- Theatrical release poster
- Directed by: James W. Horne
- Written by: H. M. Walker
- Produced by: Hal Roach
- Starring: Stan Laurel Oliver Hardy
- Cinematography: Art Lloyd
- Edited by: Richard C. Currier
- Music by: Marvin Hatley Leroy Shield
- Distributed by: Metro-Goldwyn-Mayer
- Release date: October 31, 1931;
- Running time: 20:34
- Country: United States
- Language: English

= One Good Turn (1931 film) =

1931 film

One Good Turn is a 1931 American Pre-Code short comedy film directed by James W. Horne and starring Laurel and Hardy. It was the first Laurel and Hardy film to feature support from Billy Gilbert.

==Plot==
In the midst of the Great Depression, Stan and Ollie find themselves in dire circumstances, resorting to begging for food. Their plight takes a fortuitous turn when a benevolent elderly woman offers them sandwiches, providing a brief respite from their hunger. However, their relief is short-lived as they overhear news of the elderly woman facing eviction due to an alleged robbery and subsequent inability to pay her mortgage obligations. It transpires however, that this is only a rehearsal for a local theatre performance.

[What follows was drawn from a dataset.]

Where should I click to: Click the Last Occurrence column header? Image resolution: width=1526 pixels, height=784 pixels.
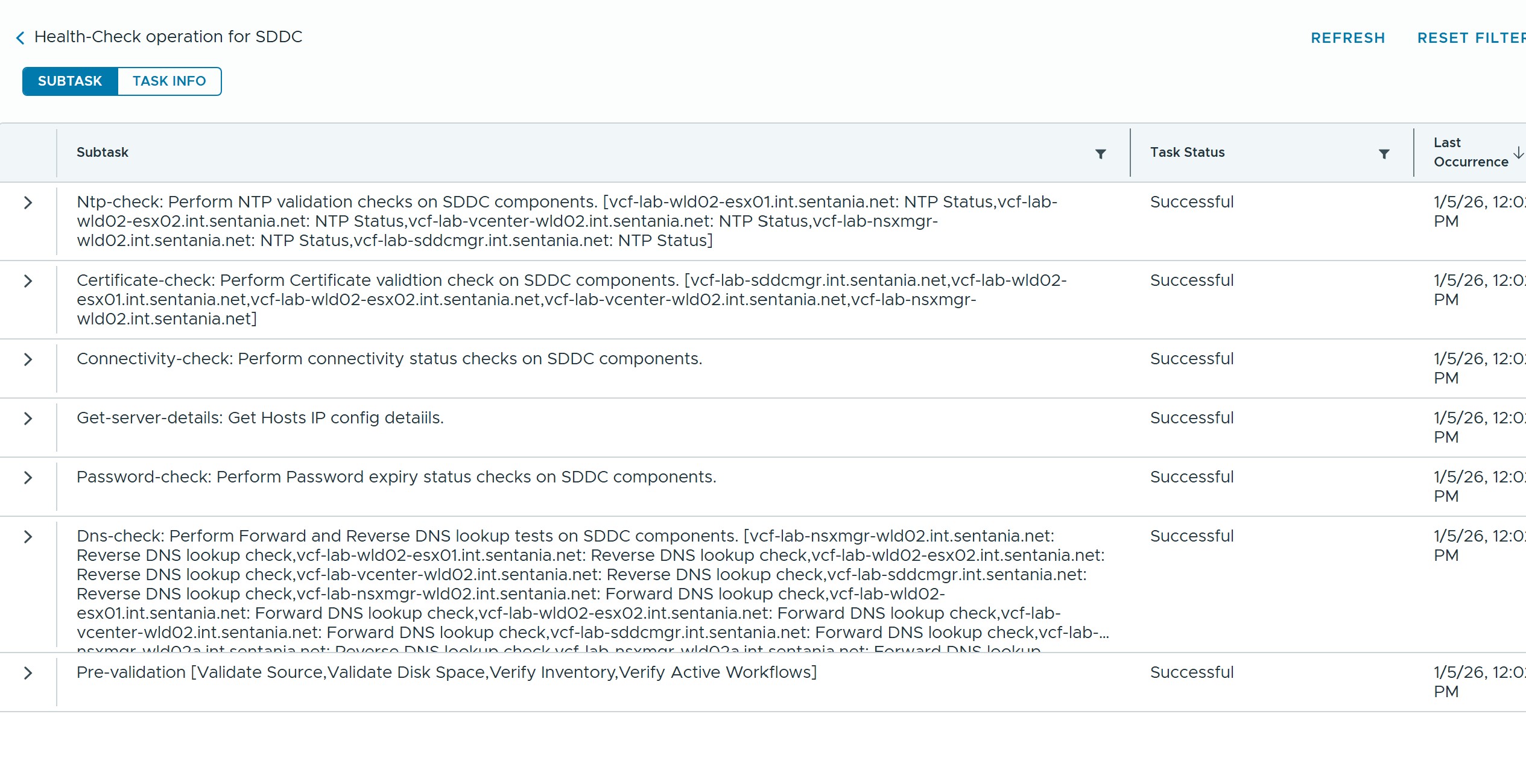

Misinterpreting the situation, Stan and Ollie believe the elderly woman's plight to be genuine and decide to take action to assist her. In a gesture of solidarity, they opt to sell their car to raise funds to aid her cause. However, their noble intentions are complicated when, during an auction, a drunken individual clandestinely places a wallet into Stan's pocket, leading to a misunderstanding and accusations of theft from Ollie.

Upon their return to the elderly woman's home, the truth is revealed, dispelling the misconceptions surrounding the alleged robbery. Despite the satisfactory resolution, Stan seizes the opportunity for retaliation against Ollie for his earlier accusations.

==Production notes==
Stan Laurel's daughter, Lois, harbored a fear of Oliver Hardy, whom she affectionately referred to as "Uncle Babe." This apprehension stemmed from the frequent scenes in Laurel and Hardy films where Hardy's character would hit her father. In response to his daughter's discomfort, Laurel wrote a scene in which his character took out his anger on Hardy, thus reversing the roles and providing a sense of satisfaction for Lois.